Whereas the idea that building up general health and immune function wards off germs in general isn't nearly as sexy.
Who wants to bother interviewing people who have been diagnosed with HIV and AIDS and still live, years later, in a state of great health, who haven't taken the drugs, who haven't psychologically caved in to the diagnosis, who reject the whole medical AIDS paradigm?
No, instead, let's think about THE GERM. The ingenious germ that has a latent phase, a dormant phase that could last 15 or 30 years, during which time the "infected person" thinks all is well.
The Trojan Horse. It sits there in the middle of the square, a gift, waiting to be brought deep inside the army's central fort.
Let's think about the germ that slips deep inside the human cell and waits there, suddenly exploding and killing the cell.

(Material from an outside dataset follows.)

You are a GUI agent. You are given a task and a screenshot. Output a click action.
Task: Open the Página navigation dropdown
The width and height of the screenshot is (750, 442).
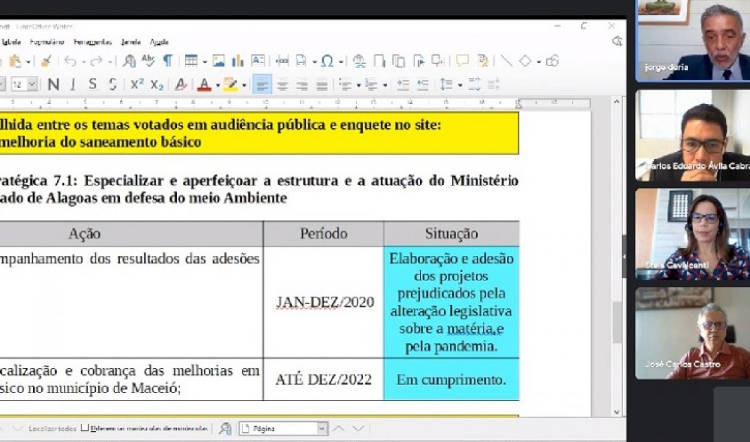coord(322,429)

Let's attribute great adaptive qualities to this germ. Treat it, kill it with a drug and the germ retreats and thinks it over and pretty soon it figures out a completely new defense system whereby the drug no longer has an effect on it. Miraculous.
The more new drugs are poured into people, the more "strains" of the original germ emerge. They "evolve" very quickly to defeat the drugs. More quickly than we can.
The race is on. Who will win? The "brilliant" research minds holed up in their labs, or the ingenious germs?
Yes, this myth structure feels right. This MUST be what germs are doing.
The whole AIDS paradigm could, in fact, be viewed as a horror movie cooked up at NIH. It's raked in billions of bucks (government research $$) at the box office. Whenever sales lag, the denizens at NIH release a new tale that adds to the central plotline.
It's the most successful film of the last 25 years.
And it contains the most lies.
Success. Lies. Hmm. I think we've got something here. A simple formula. Success, lies, fear. Ram it down their throats.
Then they will take the drugs.
Yes.
Now if the DRUGS destroy the immune system...ah.